• **TEXTE SOURCE**
· · · · ·

De Vincennes à Montreuil : une dérive situationniste qui se termine en cliché commercial

Dérive psychogéographique dans la banlieue orientale de Paris, entre Vincennes et Montreuil. C’est une promenade extraordinaire, un vrai passage d’un monde à un autre, une traversée anthropologique. J’ai quitté mon petit hôtel pas cher le matin pour marcher jusqu’au centre-ville de Montreuil, puis descendre vers Vincennes pour des raisons administratives. Après quoi, retour à pied à mon hôtel pour faire une sieste avant la séance de cinéma du soir.

J’ai visité le château de Vincennes qui m’a permis de mieux connaître Charles V, un des rois de France que je ne connaissais pas bien, malgré plusieurs choses qui auraient dû m’attirer chez lui, notamment sa collaboration avec le grand musicien Guillaume de Machaut et l’écrivaine Christine de Pisan.

Sainte Chapelle royale du château de Vincennes

On quitte Vincennes, ville proprette et sage, ses façades bien entretenues, ses petits commerces bien alignés. On longe ses rues impeccables, où tout semble avoir été soigneusement pensé pour offrir un cadre de vie agréable, policé, gentiment bourgeois. Et puis, doucement, sans transition brusque mais avec une sensation de glissement progressif, on entre dans Montreuil. Là, l’ambiance change. La ville se fait plus broussailleuse, plus diverse, parfois plus bordélique.

La population elle-même se métamorphose sous nos yeux : on passe d’un monde majoritairement blanc à une mosaïque urbaine bien plus bigarrée. Il y a des rues où dominent les commerces africains, d’autres où l’on croise une majorité maghrébine, et puis ces lieux hybrides où tout se mélange sans effort, sans tension apparente.

Mais le plus drôle, et sans doute le plus impressionnant, c’est quand on débouche sur la place de la République, à Montreuil.

· · · · ·

• **Entrées de la collection**
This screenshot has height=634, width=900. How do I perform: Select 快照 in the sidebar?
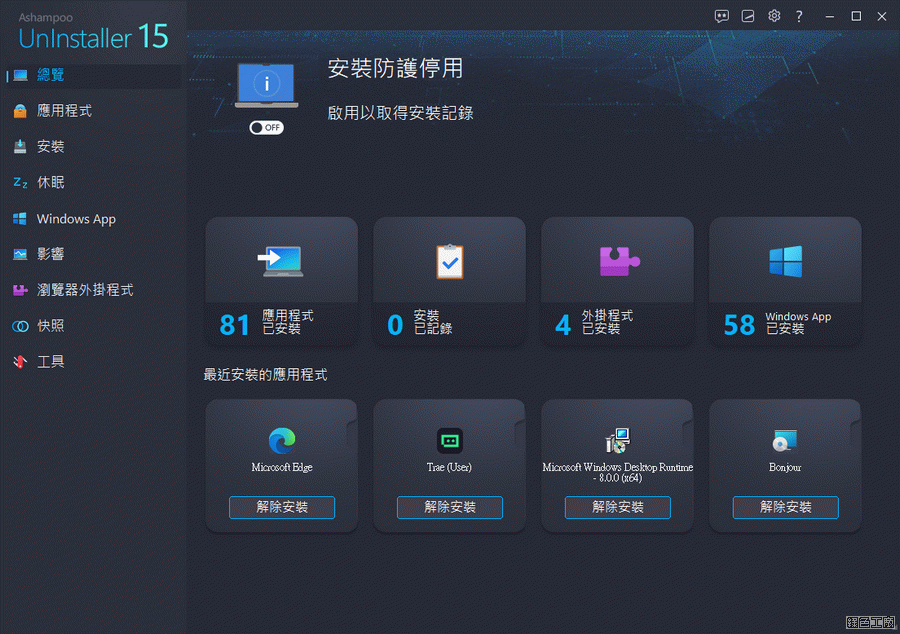[x=50, y=326]
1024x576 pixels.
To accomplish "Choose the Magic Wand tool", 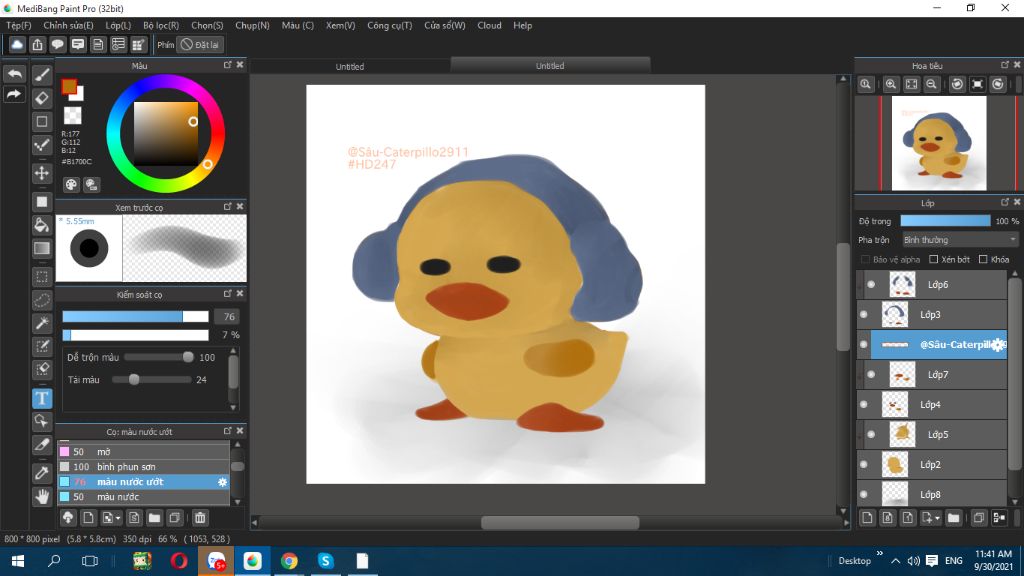I will [x=42, y=323].
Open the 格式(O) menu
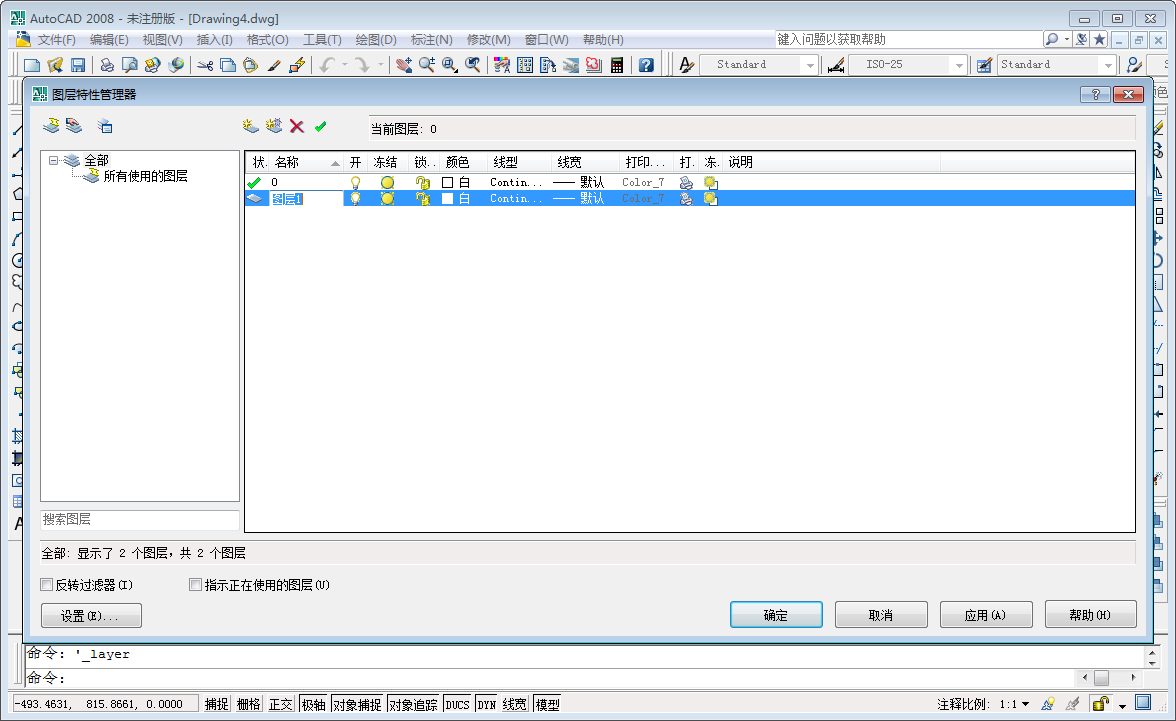Viewport: 1176px width, 721px height. pyautogui.click(x=265, y=39)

· · · · ·

• **EXERCICE**
Dans le texte sur la dérive entre Vincennes et Montreuil, quels deux artistes sont présentés comme ayant collaboré avec Charles V ? Répondez en une phrase, s'il vous plaît. Ces items viennent d'une source différente.

• **RÉPONSE FINALE**
Le grand musicien Guillaume de Machaut et l'écrivaine Christine de Pisan.